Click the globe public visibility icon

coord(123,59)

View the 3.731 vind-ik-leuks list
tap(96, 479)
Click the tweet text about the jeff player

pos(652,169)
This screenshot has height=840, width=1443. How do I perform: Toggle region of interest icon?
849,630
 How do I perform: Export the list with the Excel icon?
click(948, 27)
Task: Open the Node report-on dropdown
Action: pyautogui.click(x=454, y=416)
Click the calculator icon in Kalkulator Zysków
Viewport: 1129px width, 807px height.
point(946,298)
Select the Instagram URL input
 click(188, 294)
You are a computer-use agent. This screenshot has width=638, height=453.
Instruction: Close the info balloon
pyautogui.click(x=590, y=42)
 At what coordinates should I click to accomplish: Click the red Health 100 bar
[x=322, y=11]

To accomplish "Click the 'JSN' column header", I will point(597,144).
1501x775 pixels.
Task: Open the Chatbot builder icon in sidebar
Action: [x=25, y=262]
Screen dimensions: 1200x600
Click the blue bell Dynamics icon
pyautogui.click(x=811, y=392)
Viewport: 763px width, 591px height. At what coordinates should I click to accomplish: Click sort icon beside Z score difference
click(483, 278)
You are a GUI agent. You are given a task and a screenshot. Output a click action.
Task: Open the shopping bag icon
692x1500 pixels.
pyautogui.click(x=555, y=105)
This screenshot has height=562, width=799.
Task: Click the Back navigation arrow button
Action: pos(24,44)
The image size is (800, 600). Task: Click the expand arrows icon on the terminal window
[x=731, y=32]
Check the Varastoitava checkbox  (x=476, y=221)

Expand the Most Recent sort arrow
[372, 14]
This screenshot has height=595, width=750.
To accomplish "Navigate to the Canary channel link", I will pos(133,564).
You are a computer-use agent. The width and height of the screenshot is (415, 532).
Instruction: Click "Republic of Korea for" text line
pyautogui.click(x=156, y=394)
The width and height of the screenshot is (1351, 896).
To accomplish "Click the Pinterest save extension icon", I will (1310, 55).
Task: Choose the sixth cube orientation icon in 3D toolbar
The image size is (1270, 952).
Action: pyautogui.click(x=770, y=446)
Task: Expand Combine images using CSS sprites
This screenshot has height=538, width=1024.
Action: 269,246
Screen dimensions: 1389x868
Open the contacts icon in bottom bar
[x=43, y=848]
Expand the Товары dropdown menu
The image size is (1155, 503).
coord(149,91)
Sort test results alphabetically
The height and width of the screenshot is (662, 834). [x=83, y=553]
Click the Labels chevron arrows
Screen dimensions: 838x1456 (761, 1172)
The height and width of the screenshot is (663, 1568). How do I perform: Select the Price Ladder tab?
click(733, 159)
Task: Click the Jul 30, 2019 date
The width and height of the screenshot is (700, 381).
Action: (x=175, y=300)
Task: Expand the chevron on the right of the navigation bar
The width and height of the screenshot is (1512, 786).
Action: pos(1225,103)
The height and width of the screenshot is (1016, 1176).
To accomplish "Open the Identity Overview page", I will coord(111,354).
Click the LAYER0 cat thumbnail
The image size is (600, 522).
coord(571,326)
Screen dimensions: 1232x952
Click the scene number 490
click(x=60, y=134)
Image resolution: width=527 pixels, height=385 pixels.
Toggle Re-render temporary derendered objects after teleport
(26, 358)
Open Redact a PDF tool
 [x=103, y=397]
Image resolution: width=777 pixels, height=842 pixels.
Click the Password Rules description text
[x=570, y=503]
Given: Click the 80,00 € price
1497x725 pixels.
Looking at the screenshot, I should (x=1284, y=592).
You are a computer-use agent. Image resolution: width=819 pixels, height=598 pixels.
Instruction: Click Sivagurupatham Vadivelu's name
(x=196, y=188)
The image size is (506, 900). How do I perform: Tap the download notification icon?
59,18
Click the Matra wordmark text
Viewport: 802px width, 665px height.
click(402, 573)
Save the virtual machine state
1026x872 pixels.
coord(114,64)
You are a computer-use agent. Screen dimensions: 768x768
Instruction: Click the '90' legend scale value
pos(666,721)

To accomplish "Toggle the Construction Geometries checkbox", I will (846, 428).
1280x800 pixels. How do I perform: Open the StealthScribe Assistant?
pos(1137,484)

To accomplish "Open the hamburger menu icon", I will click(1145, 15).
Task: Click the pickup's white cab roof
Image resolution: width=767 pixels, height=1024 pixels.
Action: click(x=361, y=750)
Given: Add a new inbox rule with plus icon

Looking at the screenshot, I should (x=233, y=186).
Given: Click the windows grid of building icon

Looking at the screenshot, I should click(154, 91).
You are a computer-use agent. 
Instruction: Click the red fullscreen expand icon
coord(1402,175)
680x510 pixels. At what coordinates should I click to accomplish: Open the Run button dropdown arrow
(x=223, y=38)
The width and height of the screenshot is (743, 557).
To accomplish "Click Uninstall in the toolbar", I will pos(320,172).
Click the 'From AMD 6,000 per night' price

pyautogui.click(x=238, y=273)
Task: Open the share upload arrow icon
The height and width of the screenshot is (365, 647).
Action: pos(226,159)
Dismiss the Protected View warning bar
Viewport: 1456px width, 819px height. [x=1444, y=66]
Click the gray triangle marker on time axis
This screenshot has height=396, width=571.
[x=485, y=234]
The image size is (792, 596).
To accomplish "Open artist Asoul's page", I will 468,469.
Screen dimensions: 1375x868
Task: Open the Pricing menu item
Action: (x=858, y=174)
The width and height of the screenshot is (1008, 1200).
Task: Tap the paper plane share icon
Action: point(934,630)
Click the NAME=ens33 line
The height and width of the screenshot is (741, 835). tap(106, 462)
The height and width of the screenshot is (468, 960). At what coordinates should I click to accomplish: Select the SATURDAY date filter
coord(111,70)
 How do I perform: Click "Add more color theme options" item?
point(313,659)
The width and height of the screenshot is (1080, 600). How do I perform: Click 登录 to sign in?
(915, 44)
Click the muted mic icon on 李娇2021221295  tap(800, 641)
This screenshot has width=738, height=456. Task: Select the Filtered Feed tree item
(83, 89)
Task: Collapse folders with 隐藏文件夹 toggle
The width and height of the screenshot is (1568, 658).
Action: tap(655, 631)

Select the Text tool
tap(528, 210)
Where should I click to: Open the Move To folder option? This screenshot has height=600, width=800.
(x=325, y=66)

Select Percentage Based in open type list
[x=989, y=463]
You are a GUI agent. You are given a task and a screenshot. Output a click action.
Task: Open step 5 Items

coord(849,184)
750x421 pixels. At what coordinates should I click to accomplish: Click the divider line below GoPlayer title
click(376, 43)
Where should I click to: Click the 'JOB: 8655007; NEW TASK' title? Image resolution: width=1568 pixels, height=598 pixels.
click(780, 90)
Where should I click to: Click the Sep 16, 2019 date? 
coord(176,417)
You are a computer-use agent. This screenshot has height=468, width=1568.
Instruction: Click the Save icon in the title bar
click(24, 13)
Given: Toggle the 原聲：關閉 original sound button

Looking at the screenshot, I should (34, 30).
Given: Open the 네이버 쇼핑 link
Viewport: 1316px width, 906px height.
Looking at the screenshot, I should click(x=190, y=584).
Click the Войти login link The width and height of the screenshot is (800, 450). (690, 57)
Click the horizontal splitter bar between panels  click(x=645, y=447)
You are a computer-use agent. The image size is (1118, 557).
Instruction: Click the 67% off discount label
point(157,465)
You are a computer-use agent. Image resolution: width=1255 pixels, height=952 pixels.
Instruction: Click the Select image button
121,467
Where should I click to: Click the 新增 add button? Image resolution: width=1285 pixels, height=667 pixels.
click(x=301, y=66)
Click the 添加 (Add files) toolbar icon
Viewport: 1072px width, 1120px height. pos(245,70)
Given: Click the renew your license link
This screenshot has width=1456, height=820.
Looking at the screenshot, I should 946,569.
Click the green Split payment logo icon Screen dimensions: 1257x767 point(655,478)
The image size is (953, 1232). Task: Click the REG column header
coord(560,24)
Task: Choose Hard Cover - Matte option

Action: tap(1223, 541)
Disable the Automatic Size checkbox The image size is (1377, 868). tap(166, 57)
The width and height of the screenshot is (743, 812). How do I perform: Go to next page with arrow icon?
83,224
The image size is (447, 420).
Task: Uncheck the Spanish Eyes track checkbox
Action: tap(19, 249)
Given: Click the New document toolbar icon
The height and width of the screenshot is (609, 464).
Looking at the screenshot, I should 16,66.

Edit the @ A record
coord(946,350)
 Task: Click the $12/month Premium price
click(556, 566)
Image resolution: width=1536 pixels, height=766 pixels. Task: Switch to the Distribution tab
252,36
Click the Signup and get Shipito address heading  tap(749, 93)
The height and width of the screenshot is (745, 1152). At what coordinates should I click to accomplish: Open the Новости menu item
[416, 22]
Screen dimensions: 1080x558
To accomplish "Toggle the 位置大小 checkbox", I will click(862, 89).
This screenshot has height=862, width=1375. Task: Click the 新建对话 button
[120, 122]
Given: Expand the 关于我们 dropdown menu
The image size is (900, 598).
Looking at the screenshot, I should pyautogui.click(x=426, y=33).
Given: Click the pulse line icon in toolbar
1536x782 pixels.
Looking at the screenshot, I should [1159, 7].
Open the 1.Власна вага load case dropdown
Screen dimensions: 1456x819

_____

**What the task requires**
Give the rows above as a JSON list of strings, one string per line and blank lines left out, from the line containing "You are a computer-use agent. Screen" up to and including the line containing "pos(1137,484)".

**Task response**
[
  "You are a computer-use agent. Screen dimensions: 768x768",
  "Instruction: Click the '90' legend scale value",
  "pos(666,721)",
  "To accomplish \"Toggle the Construction Geometries checkbox\", I will (846, 428).",
  "1280x800 pixels. How do I perform: Open the StealthScribe Assistant?",
  "pos(1137,484)"
]